I was sitting in my office reading the news that third-party Americans Elect failed to secure a viable candidate when I got an e-mail from Julie Rose of WFAE, hoping for some insight on the issue.
As we discussed the latest attempt at creating a viable third party, I went through a litany of different reasons why the American electoral system ultimately comes down to just two major parties. While Julie’s reporting (her first story here and her must recent here) are well done, I thought I might spend a blog post deciphering the various reasons why the U.S. has traditionally been a two-party system.
Factor 1: the formal rules of the game are stacked against third party attempts. At the heart of my view of American politics is the analogy of a “game,” and with most games, there are rules to playing the game.
Most notably is the rule regarding gaining access to the all-important ballot. In North Carolina, there are a number of requirements that detail how a party can gain access to the piece ballot. A state statute defines the particulars:
1. For any new political party to gain ballot access, they must obtain signatures of registered and qualified voters on a petition equal to at least 2% of the total number of votes cast for Governor in the most recent election by no later than 12:00 noon on the first day of June before the election in which the Party wishes to participate.
Notice that there are at least two key requirements in this one section alone. First, secure 85,379 signatures from registered, qualified voters, and second, at least five months before the general election. But wait, there’s more:
2. “Also the petitions must be signed by at least 200 registered voters from … four congressional districts in North Carolina.”
And beyond the exact numbers of signatures, new political parties must adhere to certain requirements:
3. New political parties must have a designated chairman, as well as a specific name that does not contain “any word that appears in the name of an existing political party recognized in this state or if, in the Board’s opinion, the name is so similar to that of an existing political party recognized in the state as to confuse or mislead the voters at an election.”
So, basically, the “Republican-Democratic Party” wouldn’t work in North Carolina.
4. Each petition “shall be presented to the chairman of the board of elections of the county in which the signatures were obtained.”
So, instead of presenting all of the petitions to the State Board of Elections in Raleigh, the new political party has to go before the county in which the signatures were gained. Granted, probably nothing more than a bureaucratic roadblock, but certainly one not designed to enable easy access. But here’s another “time requirement.”
5. “The group of petitioners shall submit the petitions … no later than 5:00 PM on the fifteenth day preceding the date the petitions are due to be filed with the State Board of Elections.”
So, let’s say that a group of citizens doesn’t want to form a political party, but instead nominate an “unaffiliated” candidate on the ballot (for example, another Ross Perot candidacy).

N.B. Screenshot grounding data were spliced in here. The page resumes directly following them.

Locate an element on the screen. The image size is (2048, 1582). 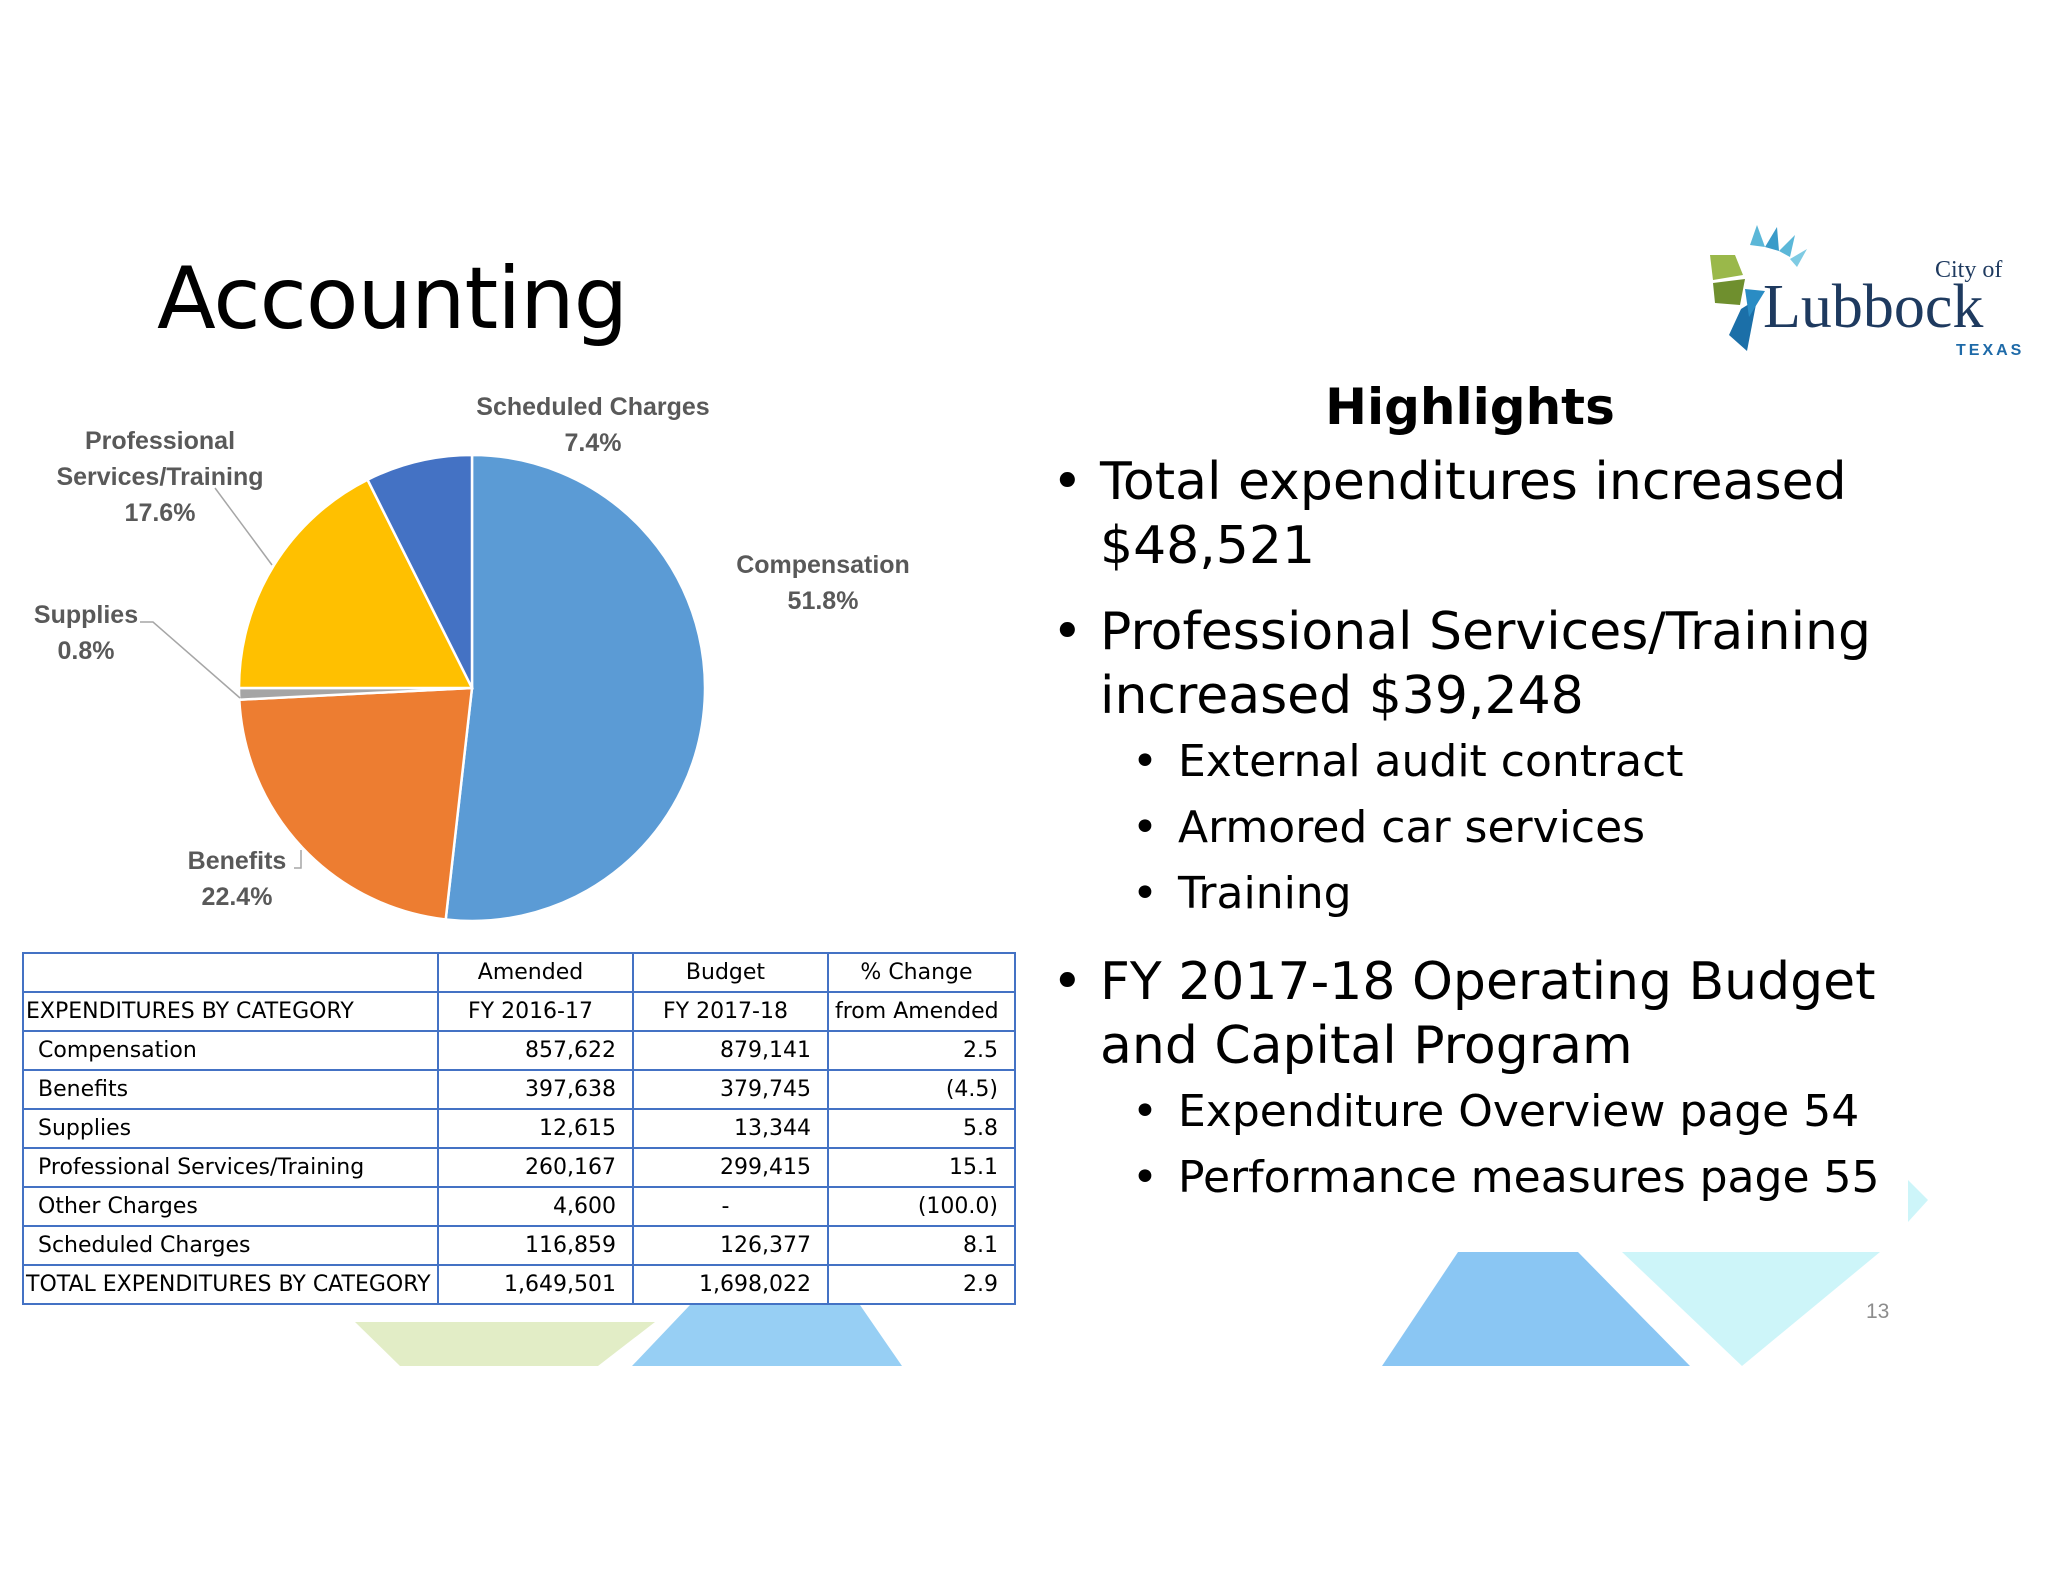
table-row: Supplies 12,615 13,344 5.8 is located at coordinates (519, 1128).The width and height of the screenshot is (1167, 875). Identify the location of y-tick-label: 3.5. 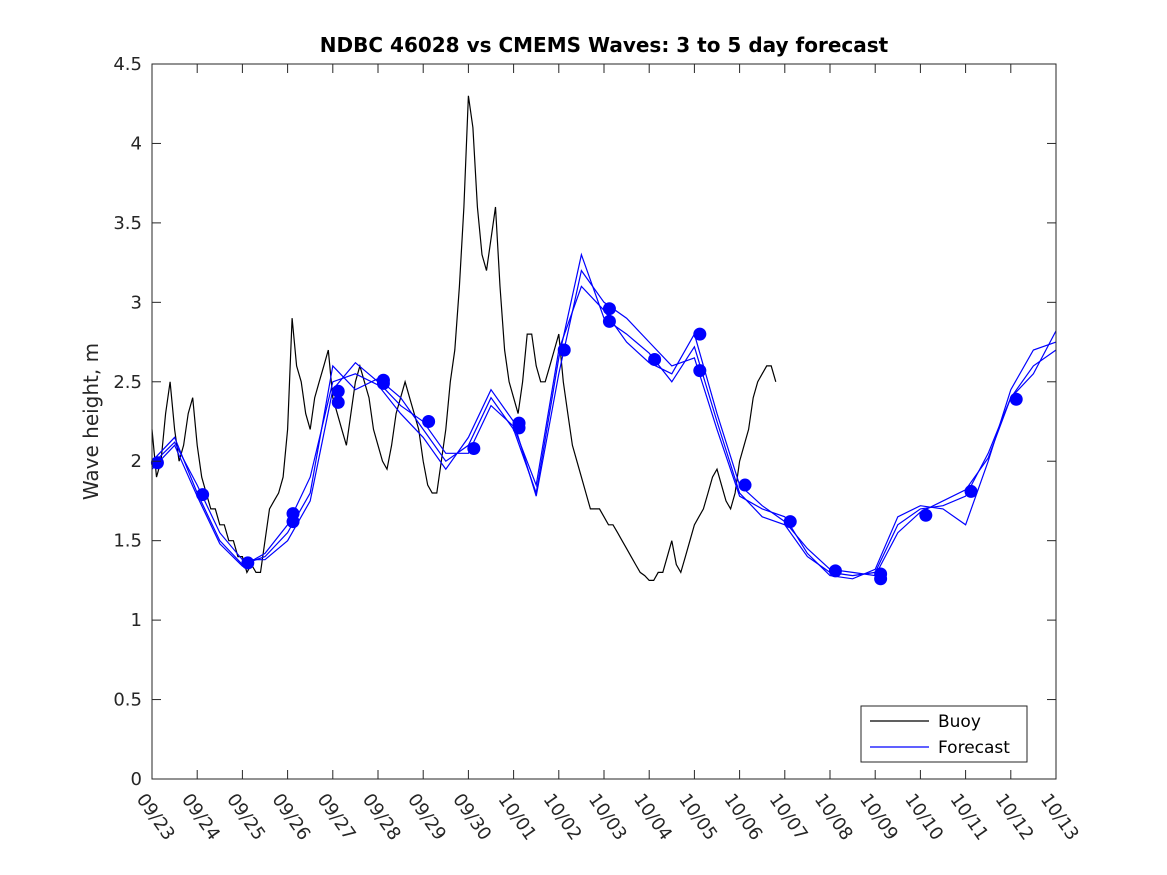
(128, 224). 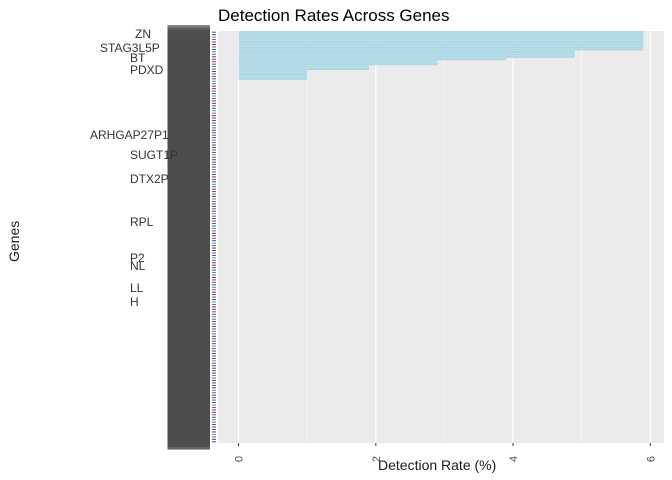 I want to click on gene-label: ARHGAP27P1, so click(x=130, y=135).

Ironically, the process is almost identical to having a new political party put on the ballot as well, except instead of having “12:00 noon on the first day of June” requirement, it is “12:00 noon on the last Friday in June.”
But everything else stays the same. Why? Because guess who wrote the rules of the game? The party in control.
Americans Elect did jump through all the hoops and gained access to the general election in North Carolina; and it’s to their credit that they were able to surmount a fairly rigorous obstacle course to do so. In fact, before they discontinued their efforts, they had achieved access to 29 state ballots.